COLLODI, CARLO. - Pseudonimo di Carlo Lorenzini, n. a Firenze il 24 nov. 1826, m. ivi il 26

(da M. Parenti, Rarità bibliografiche dell'Ottocento, Bergamo 1915, p. 111)
Datosi al giornalismo, fondò Il Lampione e La scaramuccia. Nel 1859 si arruolò volontario nel reggimento di cavalleria 'Novara'. Dopo aver pubblicato varie opere per adulti: I misteri di Firenze (romanzo), Macchiette (racconti), Occhi e naso (racconti), Note gaie (articoli), ecc., si dedicò alla letteratura infantile. Nel 1881 cominciò a pubblicare, a puntate sul Giornale dei bambini, Le avventure di Pinocchio che ebbero uno straordinario successo e sono state tradotte in quasi tutte le lingue. Così larga fortuna, oltre ai pregi artistici, si deve a quella sentenziosa e bonaria moralità espressa in formele tra scettiche e giudiziose. La lezione morale della favola di Pinocchio non decade in un precettismo sterile, perché il C. giunge, quasi inconsapevolmente, a inserire la sua fantasia nel moto e nel senso della verità. Per la gioventù il C. scrisse inoltre: Giannettino, Minuzzolo, Storie allegre e altri racconti, sempre con intenti educativi e qualche nota di umorismo. Ridusse anche i Racconti delle fate di Charles Perrault.

------------------------------------------------

**Istruzioni**
Per favore, rispondi a queste domande sull'estratto su Collodi:
(a) In quale città nacque Carlo Lorenzini?
(b) In quale anno si arruolò volontario e in quale reggimento?
(c) Su quale giornale cominciò a pubblicare a puntate Le avventure di Pinocchio?

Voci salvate
------------------------------------------------

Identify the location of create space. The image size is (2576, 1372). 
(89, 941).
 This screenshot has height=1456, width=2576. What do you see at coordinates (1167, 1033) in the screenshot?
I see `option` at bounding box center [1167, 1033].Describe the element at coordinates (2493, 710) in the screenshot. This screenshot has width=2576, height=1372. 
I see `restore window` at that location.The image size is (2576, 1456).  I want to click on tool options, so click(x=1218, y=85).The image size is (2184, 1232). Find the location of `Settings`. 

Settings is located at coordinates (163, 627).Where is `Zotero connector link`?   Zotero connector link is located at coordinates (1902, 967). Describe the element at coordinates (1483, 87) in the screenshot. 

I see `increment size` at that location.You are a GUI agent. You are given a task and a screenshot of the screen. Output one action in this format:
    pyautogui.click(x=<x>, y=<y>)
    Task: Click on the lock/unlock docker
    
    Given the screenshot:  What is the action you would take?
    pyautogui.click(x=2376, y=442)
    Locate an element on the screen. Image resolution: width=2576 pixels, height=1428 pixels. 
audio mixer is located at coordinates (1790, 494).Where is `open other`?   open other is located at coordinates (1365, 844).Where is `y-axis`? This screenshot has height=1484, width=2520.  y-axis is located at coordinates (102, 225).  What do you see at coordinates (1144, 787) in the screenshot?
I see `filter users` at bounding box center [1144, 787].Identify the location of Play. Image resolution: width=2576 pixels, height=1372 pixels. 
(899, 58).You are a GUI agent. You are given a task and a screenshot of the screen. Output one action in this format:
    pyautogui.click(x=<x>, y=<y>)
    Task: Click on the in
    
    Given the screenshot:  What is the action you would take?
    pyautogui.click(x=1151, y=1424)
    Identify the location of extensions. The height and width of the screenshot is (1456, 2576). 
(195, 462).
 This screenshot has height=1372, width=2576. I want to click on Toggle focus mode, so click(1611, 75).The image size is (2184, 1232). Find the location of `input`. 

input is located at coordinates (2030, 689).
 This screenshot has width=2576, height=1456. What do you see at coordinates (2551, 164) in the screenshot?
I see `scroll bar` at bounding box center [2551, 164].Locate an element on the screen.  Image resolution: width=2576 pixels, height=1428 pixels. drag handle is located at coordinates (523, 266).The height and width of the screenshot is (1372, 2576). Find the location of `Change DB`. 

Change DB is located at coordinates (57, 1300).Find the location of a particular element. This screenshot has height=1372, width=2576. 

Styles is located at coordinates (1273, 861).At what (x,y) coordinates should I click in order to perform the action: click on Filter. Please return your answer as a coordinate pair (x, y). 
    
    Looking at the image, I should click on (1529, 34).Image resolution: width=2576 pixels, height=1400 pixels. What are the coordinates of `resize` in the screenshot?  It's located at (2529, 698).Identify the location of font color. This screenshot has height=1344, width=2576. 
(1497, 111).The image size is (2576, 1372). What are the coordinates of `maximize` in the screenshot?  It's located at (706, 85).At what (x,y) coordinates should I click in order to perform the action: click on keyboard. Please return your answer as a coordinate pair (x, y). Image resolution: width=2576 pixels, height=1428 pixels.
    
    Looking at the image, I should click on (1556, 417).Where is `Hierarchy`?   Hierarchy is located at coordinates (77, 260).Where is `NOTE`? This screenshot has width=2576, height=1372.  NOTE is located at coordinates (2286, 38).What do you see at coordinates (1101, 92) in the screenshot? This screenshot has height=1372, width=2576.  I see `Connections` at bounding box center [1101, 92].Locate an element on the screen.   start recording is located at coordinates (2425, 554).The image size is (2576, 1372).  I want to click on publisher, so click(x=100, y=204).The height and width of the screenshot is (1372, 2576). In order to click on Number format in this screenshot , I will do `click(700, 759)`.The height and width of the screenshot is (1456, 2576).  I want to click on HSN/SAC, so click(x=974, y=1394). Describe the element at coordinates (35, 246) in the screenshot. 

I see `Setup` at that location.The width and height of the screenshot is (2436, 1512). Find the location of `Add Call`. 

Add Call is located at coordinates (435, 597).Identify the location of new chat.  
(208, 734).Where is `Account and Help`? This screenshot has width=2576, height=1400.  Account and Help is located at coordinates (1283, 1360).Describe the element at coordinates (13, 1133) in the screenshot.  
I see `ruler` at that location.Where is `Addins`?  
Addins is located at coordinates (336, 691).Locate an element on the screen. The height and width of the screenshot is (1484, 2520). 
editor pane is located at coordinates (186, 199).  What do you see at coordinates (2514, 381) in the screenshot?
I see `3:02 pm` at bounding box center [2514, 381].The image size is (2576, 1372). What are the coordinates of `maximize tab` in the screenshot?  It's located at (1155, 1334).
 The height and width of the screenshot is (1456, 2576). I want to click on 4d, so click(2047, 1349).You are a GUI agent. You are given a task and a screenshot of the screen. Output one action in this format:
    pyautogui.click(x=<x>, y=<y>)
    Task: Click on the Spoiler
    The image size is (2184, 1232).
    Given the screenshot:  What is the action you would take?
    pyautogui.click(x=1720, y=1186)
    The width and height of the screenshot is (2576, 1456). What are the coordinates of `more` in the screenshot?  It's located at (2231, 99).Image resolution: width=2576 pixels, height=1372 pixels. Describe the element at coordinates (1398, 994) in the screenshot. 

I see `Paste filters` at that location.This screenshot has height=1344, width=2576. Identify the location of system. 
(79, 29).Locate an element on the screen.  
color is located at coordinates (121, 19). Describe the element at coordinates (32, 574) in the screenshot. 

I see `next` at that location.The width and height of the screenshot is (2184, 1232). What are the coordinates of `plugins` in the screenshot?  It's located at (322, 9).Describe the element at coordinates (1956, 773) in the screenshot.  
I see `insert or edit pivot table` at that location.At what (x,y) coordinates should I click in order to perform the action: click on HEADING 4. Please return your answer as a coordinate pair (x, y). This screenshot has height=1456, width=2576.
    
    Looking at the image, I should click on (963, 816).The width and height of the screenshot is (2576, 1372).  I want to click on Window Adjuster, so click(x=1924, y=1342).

------------------------------------------------

**Compito svolto**
(a) A Firenze.
(b) Nel 1859, nel reggimento di cavalleria 'Novara'.
(c) Sul Giornale dei bambini.